INSTRUCTIONS FOR THE TASK
Go through the lines below and copy any that hold the string "computer".

[Pixel coordinate grounding data]

####################

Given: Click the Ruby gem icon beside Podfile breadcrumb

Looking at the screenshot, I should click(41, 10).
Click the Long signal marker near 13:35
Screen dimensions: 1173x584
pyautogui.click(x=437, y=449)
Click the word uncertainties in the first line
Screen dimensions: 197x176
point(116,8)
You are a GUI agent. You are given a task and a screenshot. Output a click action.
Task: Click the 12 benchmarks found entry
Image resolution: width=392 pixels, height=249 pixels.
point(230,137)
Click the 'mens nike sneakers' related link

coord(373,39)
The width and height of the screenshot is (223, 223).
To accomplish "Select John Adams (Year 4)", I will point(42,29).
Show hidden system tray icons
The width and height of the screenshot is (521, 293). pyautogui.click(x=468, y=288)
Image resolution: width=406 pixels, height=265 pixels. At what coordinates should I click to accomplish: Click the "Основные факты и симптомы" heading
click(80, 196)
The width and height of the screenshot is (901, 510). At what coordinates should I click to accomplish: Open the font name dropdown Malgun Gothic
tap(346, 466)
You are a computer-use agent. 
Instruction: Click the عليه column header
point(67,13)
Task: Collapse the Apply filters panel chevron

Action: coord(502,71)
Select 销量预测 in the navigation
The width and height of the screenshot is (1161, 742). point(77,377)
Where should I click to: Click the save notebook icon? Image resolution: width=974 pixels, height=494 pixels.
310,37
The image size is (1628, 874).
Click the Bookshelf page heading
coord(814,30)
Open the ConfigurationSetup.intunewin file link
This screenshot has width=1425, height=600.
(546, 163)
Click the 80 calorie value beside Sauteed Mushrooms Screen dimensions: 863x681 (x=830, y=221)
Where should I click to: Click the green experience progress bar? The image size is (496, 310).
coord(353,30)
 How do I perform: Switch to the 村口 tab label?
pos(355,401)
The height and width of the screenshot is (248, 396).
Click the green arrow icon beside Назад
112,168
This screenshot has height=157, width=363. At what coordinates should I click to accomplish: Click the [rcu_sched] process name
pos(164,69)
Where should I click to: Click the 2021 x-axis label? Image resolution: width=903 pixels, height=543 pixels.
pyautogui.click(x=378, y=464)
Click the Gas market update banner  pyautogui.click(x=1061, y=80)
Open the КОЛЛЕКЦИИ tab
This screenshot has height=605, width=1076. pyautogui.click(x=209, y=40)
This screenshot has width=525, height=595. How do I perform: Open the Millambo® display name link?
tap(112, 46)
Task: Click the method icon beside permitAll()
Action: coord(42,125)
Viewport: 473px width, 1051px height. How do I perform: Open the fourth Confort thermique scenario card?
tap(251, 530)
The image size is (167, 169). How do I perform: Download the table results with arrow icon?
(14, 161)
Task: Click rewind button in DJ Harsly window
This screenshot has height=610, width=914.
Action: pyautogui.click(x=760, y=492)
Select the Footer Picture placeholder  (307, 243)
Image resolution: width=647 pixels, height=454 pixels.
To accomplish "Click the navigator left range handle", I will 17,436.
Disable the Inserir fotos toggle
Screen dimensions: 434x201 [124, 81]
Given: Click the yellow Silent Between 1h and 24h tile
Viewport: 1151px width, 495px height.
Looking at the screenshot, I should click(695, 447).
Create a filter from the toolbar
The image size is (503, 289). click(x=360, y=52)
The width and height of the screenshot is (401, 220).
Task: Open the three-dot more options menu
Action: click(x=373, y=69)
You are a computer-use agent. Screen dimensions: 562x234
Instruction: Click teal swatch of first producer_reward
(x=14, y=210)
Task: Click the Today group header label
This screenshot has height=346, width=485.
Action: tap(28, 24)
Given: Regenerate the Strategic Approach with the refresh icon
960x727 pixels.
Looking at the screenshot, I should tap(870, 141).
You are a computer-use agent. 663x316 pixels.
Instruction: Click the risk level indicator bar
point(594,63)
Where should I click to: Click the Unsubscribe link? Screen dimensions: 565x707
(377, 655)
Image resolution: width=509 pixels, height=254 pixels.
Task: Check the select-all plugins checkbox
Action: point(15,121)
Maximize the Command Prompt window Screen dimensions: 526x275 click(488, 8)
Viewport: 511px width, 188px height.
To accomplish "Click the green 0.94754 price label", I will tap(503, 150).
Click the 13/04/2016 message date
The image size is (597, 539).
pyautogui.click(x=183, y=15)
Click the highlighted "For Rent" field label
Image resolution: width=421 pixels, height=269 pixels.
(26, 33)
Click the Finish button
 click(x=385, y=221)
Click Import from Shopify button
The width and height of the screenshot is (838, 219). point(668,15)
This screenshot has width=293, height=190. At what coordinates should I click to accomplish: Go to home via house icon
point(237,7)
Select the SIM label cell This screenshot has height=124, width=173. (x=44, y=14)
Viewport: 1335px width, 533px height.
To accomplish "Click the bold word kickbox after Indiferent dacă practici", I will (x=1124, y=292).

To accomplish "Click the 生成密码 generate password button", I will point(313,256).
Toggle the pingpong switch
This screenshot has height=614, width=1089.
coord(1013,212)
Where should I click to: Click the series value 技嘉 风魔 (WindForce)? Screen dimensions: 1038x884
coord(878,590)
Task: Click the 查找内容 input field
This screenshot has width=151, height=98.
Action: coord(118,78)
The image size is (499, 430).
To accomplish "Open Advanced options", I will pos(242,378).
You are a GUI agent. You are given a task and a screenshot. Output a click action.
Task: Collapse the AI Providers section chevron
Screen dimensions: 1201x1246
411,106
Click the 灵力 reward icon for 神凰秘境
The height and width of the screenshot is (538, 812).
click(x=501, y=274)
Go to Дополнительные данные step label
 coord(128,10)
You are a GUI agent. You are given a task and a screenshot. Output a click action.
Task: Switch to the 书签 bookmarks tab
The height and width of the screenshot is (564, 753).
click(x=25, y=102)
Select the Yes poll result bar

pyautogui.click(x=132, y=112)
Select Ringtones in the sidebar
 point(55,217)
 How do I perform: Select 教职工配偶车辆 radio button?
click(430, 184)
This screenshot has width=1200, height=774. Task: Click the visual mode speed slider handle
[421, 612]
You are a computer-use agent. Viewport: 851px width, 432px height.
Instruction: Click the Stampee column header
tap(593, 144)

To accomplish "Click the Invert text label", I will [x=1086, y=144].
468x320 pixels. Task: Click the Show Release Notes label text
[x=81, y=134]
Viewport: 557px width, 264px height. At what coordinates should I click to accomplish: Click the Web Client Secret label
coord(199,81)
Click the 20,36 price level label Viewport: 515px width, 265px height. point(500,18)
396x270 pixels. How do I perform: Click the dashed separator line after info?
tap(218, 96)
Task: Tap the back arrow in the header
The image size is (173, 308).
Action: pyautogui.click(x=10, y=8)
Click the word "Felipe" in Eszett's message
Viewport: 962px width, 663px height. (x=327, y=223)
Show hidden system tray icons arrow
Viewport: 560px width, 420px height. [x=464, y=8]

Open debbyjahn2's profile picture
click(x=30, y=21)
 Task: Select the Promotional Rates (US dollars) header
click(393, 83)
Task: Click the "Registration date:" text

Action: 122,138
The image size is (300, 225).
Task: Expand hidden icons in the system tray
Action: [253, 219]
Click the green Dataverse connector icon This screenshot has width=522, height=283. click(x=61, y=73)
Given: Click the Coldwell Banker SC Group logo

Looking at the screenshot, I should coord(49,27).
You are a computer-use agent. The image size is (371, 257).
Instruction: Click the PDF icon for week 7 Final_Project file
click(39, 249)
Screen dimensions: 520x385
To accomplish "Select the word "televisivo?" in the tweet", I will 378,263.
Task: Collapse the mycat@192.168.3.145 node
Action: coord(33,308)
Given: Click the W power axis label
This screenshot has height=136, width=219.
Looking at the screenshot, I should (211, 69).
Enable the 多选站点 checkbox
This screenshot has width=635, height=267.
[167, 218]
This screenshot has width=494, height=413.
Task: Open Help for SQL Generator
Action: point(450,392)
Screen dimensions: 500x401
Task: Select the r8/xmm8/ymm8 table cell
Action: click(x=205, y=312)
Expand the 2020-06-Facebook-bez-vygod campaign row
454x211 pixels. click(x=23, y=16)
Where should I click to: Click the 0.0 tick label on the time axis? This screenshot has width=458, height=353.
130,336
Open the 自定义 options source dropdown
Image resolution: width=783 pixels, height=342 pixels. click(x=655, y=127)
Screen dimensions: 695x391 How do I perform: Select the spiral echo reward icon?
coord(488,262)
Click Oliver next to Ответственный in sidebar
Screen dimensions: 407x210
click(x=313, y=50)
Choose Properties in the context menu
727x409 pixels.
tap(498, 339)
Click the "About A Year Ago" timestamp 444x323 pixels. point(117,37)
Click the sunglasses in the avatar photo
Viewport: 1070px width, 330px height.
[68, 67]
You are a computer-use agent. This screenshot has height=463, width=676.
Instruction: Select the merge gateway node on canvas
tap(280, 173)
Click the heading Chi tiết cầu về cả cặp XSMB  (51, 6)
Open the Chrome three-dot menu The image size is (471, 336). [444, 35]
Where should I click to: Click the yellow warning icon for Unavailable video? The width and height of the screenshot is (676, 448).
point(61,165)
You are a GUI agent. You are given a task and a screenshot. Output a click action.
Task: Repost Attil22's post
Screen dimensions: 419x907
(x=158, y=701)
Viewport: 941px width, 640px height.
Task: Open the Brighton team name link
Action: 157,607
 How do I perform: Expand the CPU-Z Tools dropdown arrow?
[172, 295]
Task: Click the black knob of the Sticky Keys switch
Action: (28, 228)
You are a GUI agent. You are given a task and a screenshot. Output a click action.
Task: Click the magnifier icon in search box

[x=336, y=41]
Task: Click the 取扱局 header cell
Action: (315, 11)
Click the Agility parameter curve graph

####################

ANSWER TO THIS PROBLEM
You are a computer-use agent. 
You are a computer-use agent. Screen dimensions: 562x234
You are a computer-use agent. 663x316 pixels.
You are a computer-use agent. Viewport: 851px width, 432px height.
You are a computer-use agent. The image size is (371, 257).
You are a computer-use agent. This screenshot has height=463, width=676.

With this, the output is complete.